• _What is being asked_
Give back an exact copy of the lines from the start of the material through the line bearing "The width and height of the screenshot is (376, 221).". Include both ends and nothing else.

• _Stored data_
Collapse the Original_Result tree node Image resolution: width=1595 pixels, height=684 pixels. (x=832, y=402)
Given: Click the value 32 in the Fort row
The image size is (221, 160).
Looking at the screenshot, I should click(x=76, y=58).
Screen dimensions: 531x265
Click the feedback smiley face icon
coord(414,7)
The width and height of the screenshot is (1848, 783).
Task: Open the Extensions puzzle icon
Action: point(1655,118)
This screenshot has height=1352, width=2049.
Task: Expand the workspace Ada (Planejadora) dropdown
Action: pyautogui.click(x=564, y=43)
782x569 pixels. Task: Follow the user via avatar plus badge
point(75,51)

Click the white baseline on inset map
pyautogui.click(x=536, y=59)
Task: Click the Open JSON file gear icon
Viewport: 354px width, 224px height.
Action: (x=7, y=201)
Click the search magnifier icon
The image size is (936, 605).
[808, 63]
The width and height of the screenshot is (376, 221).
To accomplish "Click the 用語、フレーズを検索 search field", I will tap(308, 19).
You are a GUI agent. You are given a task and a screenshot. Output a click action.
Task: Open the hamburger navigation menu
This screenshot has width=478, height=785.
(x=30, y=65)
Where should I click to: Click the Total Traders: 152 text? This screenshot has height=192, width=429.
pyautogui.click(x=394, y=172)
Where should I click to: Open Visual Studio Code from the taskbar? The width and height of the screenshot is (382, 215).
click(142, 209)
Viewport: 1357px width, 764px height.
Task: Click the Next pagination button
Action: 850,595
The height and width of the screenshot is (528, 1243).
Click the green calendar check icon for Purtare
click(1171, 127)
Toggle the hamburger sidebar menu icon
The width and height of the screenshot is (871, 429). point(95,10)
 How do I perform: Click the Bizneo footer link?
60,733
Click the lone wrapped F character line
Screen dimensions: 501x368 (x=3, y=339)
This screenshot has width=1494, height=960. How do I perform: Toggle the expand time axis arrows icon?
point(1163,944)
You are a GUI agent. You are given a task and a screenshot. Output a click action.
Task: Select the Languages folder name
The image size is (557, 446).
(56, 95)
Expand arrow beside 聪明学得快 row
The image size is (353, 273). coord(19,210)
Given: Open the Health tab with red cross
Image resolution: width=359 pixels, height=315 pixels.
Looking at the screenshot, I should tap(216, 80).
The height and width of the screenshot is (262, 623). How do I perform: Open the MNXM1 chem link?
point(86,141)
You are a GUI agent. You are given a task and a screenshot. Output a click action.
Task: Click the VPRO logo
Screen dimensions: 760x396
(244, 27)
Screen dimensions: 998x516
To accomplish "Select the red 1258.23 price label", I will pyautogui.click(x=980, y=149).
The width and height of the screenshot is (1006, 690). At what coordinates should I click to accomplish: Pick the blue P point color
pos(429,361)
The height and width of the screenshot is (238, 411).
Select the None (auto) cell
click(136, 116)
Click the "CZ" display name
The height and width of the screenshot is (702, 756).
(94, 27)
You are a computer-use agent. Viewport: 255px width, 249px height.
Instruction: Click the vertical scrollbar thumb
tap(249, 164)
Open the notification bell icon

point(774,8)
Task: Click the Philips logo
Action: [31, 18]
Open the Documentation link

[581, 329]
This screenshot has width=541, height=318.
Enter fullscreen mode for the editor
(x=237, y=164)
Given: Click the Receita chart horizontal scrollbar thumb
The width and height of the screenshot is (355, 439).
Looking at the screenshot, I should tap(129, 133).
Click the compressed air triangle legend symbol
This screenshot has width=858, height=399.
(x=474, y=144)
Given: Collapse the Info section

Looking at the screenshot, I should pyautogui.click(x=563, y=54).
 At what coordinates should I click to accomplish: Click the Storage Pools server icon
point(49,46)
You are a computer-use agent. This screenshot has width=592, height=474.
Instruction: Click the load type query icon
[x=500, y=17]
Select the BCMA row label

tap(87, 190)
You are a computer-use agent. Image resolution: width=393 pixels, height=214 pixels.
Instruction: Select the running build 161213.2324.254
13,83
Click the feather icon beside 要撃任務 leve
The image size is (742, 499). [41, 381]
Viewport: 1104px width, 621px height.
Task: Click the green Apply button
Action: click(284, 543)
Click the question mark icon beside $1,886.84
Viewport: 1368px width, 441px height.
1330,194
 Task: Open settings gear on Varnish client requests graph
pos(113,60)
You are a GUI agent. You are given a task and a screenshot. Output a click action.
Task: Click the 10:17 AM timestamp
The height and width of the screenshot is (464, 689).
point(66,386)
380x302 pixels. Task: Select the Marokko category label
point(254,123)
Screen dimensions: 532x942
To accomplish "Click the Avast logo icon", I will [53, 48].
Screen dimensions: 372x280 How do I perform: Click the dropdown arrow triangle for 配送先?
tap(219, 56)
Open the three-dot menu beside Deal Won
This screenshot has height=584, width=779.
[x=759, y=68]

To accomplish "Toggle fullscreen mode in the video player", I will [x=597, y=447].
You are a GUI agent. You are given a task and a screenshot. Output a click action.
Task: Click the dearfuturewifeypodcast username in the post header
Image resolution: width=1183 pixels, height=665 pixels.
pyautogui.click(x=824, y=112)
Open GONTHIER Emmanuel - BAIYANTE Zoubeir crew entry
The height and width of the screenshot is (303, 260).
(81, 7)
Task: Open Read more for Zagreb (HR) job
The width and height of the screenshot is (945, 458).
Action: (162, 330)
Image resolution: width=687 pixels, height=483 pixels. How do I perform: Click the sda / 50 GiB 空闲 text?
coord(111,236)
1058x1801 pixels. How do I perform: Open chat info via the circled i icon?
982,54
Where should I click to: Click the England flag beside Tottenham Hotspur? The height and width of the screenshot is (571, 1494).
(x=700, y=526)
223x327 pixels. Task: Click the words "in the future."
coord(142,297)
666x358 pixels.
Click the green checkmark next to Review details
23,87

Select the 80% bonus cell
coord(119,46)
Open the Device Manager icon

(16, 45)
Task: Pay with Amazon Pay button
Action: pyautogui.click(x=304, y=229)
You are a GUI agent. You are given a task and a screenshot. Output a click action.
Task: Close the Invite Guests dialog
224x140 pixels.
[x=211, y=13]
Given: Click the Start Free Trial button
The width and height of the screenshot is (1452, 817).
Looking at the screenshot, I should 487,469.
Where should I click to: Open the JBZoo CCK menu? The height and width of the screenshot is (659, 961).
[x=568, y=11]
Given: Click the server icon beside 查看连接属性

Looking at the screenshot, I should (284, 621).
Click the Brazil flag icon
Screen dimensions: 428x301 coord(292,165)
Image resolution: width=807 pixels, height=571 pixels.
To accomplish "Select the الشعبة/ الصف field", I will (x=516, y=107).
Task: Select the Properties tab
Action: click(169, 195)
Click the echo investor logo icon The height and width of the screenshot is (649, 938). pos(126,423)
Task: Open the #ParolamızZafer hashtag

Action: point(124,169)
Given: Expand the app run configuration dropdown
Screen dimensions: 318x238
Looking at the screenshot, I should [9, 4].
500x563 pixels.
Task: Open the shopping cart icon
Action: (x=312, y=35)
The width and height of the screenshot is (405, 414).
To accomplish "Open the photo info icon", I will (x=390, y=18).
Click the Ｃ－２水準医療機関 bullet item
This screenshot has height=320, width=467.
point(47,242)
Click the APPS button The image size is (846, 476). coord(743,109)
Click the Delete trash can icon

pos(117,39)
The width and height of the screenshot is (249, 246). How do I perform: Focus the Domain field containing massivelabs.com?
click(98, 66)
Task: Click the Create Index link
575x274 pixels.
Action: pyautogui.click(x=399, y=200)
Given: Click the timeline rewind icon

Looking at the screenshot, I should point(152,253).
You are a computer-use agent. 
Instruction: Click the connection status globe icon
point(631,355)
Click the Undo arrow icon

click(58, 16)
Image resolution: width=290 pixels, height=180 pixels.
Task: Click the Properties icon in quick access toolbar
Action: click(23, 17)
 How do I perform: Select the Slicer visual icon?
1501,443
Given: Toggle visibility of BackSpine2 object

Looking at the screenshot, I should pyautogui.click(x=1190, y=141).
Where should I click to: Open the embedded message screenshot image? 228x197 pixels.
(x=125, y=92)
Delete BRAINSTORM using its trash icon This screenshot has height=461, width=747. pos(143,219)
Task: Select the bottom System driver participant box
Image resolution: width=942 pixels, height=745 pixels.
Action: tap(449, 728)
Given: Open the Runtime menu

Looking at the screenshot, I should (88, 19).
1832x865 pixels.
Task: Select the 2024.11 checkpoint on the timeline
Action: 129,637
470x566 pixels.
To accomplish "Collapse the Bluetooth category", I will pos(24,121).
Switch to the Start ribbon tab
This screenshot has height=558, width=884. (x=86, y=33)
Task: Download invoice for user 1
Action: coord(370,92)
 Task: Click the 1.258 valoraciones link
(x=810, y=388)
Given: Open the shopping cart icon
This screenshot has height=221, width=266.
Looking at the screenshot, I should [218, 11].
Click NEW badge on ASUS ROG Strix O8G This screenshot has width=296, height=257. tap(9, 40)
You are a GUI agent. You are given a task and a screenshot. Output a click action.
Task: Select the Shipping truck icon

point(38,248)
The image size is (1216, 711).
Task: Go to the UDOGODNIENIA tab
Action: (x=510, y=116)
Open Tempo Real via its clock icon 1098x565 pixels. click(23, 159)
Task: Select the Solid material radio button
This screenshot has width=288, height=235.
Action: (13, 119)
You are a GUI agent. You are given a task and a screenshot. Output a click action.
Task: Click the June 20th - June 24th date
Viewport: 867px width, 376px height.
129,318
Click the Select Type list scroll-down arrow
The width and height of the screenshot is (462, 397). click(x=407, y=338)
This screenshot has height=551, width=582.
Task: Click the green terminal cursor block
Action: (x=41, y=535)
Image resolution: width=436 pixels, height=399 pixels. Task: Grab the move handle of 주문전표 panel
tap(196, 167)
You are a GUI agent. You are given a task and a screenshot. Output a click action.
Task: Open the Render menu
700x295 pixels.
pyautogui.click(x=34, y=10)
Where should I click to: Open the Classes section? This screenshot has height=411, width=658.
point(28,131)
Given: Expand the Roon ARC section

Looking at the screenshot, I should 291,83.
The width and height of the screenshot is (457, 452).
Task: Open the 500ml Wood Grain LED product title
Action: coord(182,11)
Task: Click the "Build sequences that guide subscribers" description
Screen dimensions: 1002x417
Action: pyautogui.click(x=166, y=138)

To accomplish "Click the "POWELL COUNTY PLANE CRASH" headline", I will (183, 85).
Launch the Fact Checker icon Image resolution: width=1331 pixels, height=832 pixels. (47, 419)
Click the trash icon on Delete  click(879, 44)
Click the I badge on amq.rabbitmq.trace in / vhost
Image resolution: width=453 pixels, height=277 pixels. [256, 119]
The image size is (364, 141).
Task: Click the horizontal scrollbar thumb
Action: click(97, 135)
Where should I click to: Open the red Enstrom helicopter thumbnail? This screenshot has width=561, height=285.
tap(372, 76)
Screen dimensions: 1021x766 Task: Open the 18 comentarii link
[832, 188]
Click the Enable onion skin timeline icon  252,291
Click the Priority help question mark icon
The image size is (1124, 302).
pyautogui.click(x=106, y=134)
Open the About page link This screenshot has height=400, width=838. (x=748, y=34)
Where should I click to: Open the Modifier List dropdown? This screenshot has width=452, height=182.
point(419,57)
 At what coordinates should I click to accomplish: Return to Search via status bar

• _Task answer_
Collapse the Original_Result tree node Image resolution: width=1595 pixels, height=684 pixels. (x=832, y=402)
Given: Click the value 32 in the Fort row
The image size is (221, 160).
Looking at the screenshot, I should click(x=76, y=58).
Screen dimensions: 531x265
Click the feedback smiley face icon
coord(414,7)
The width and height of the screenshot is (1848, 783).
Task: Open the Extensions puzzle icon
Action: point(1655,118)
This screenshot has height=1352, width=2049.
Task: Expand the workspace Ada (Planejadora) dropdown
Action: pyautogui.click(x=564, y=43)
782x569 pixels. Task: Follow the user via avatar plus badge
point(75,51)

Click the white baseline on inset map
pyautogui.click(x=536, y=59)
Task: Click the Open JSON file gear icon
Viewport: 354px width, 224px height.
Action: (x=7, y=201)
Click the search magnifier icon
The image size is (936, 605).
[808, 63]
The width and height of the screenshot is (376, 221).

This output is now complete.